1966 - Wheat Row Townhouses Renovation, 1315, 1317, 1319, and 1321 4th Street SW, Washington DC. During the construction of the Harbour Square Apartments (see previous email), she renovated the Wheat Row Townhouses, built in the late 1790's by architect William Lovering, and incorporated them into the new development. Attachment 1, Wheat Row on the right (East), Harbour Square on left (West).

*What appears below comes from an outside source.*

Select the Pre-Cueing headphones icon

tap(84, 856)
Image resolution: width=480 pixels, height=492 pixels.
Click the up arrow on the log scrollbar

1969 - The Wilde Lake Highrise, Columbia MD. In the early 1960s, developer James W. Rouse decided to develop a new model city. Rouse's ideas about what a new model city should be like were informed by a number of factors, including his personal Christian faith as well as the goal for his company to earn a profit, influences that he did not consider to be incompatible with one another. After exploring possible new city locations near Atlanta Georgia, and Raleigh-Durham North Carolina, Rouse focused his attention between Baltimore and Washington D.C. in Howard County, Maryland. Several villages, including Wilde Lake, were developed. Still researching which building or buildings were Smith's.


1970 - The CW Smith House Addition and Renovation, Chevy Chase MD.  Status unknown.


964 - LaClede Town, St. Louis MO. Mixed-income, federally funded housing project located near St. Louis University incorporating various housing types and had spaces dedicated to social interaction and artists. It was an intentionally diverse community with respect to residents' income and race/ethnicity. This experimental urban development was "cool, hip, cheap and populated by people committed to making integration work." It became an incubator for new music, dance, poetry and other arts, especially jazz. Loyal former residents began organizing reunions in 1997. Eventually, LaClede Town became run down, and the complex was destroyed in the late 1980s. Some of the Grand Forest Apartments, a part of LaClede, remain as student housing for St. Louis University.


1965 - The Lake Anne Cluster, aka Waterview Townhouses sent earlier. Not sure if I included the drawing. This was also part of a planned community or new town, developed by Robert E, Simon.